FOTO: Colégio Feliciano Nunes Pires

No dia 5 de setembro o Portal JusCatarina publicou matéria informando que o ministro Napoleão Nunes Maia Filho, do Superior Tribunal de Justiça (STJ), havia negado recurso (agravo em recurso especial) da Procuradoria Geral do Estado contra o acórdão do Tribunal de Justiça do Estado (TJSC) que determinou, liminarmente, a anulação da portaria do Comandante-Geral da Polícia Militar que previa a reserva de vagas no colégio militar Feliciano Nunes Pires (unidades de Florianópolis e Lages) para filhos e dependentes de integrantes da corporação.

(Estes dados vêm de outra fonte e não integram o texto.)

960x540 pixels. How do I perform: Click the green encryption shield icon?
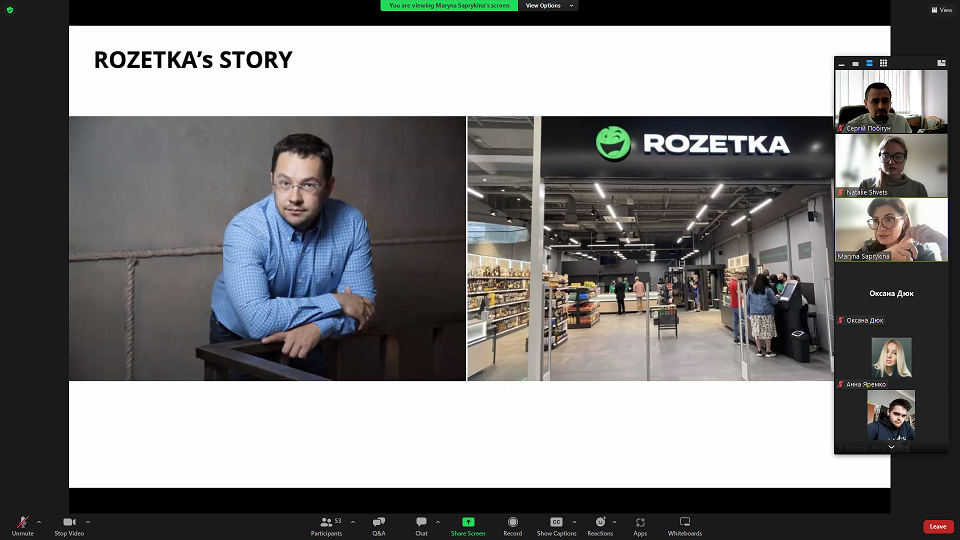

O acórdão do TJSC foi no âmbito de um agravo de instrumento interposto pelo Ministério Público do Estado (MPSC) contra a decisão de primeira instância que havia negado a concessão de liminar para suspender os efeitos da referida portaria.

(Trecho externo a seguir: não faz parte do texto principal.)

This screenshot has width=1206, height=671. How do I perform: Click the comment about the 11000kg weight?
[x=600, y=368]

Atacando o entendimento dos desembargadores, a PGE/SC foi ao STJ. Na sua decisão, o ministro suscitou uma questão processual para negar provimento ao agravo em recurso especial. De acordo com ele, essa não seria a via adequada para reformar o acórdão do TJSC, eis que a decisão colegiada da corte estava fundamentada em matéria constitucional, ou seja, de competência do Supremo Tribunal Federal (STF).

Ocorre que, de acordo com a assessoria de imprensa da PGE/SC, o despacho de Maia Filho foi publicado depois do julgamento de mérito da ação civil pública em primeira instância, em que o magistrado acolheu os argumentos da Procuradoria e manteve o entendimento segundo o qual o Estado tem, sim, o direto de reservar vagas para filhos de militares nas unidades do Colégio Aníbal Nunes Pires.

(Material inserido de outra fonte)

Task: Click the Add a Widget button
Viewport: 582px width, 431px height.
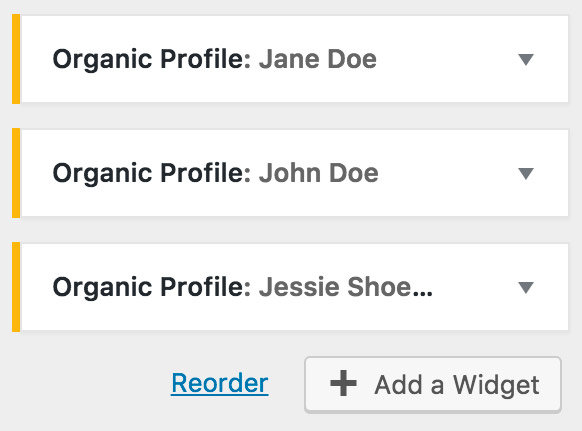Action: point(433,384)
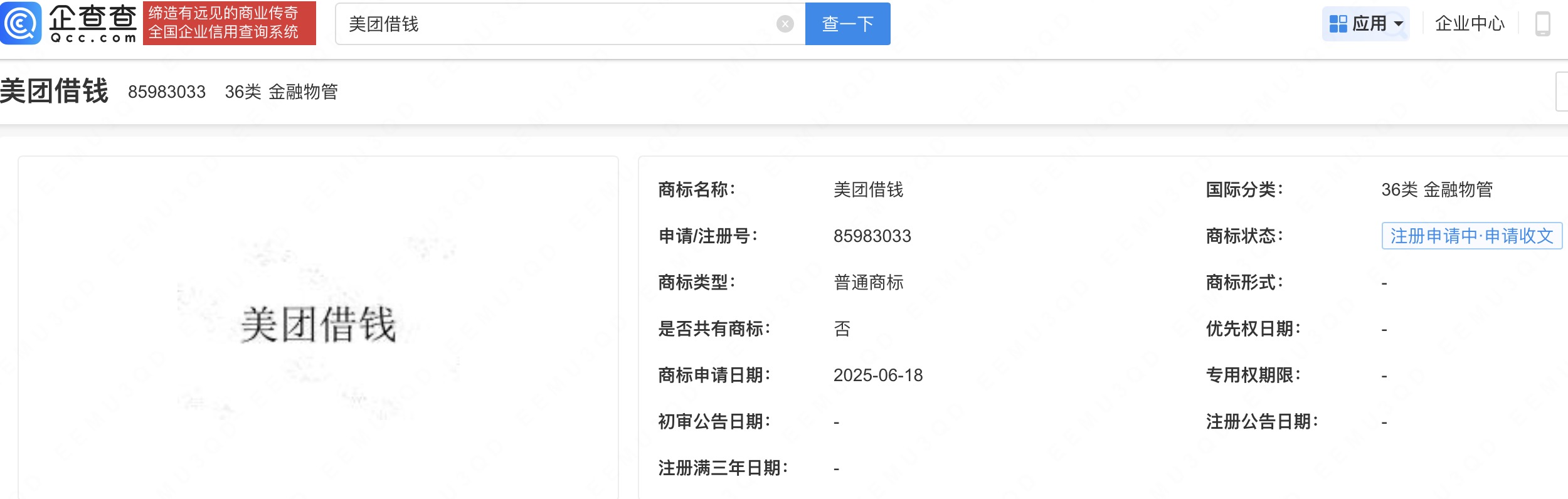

“A questão principal permanece em análise no TJSC devido ao recurso de apelação interposto pelo MP após sentença favorável ao Estado de SC. Essa decisão do STJ se deu em sede de agravo em recurso especial que tem como origem um agravo de instrumento, anterior à sentença que considerou possível a reserva de vagas pelo Estado”, informou a PGE/SC, via assessoria.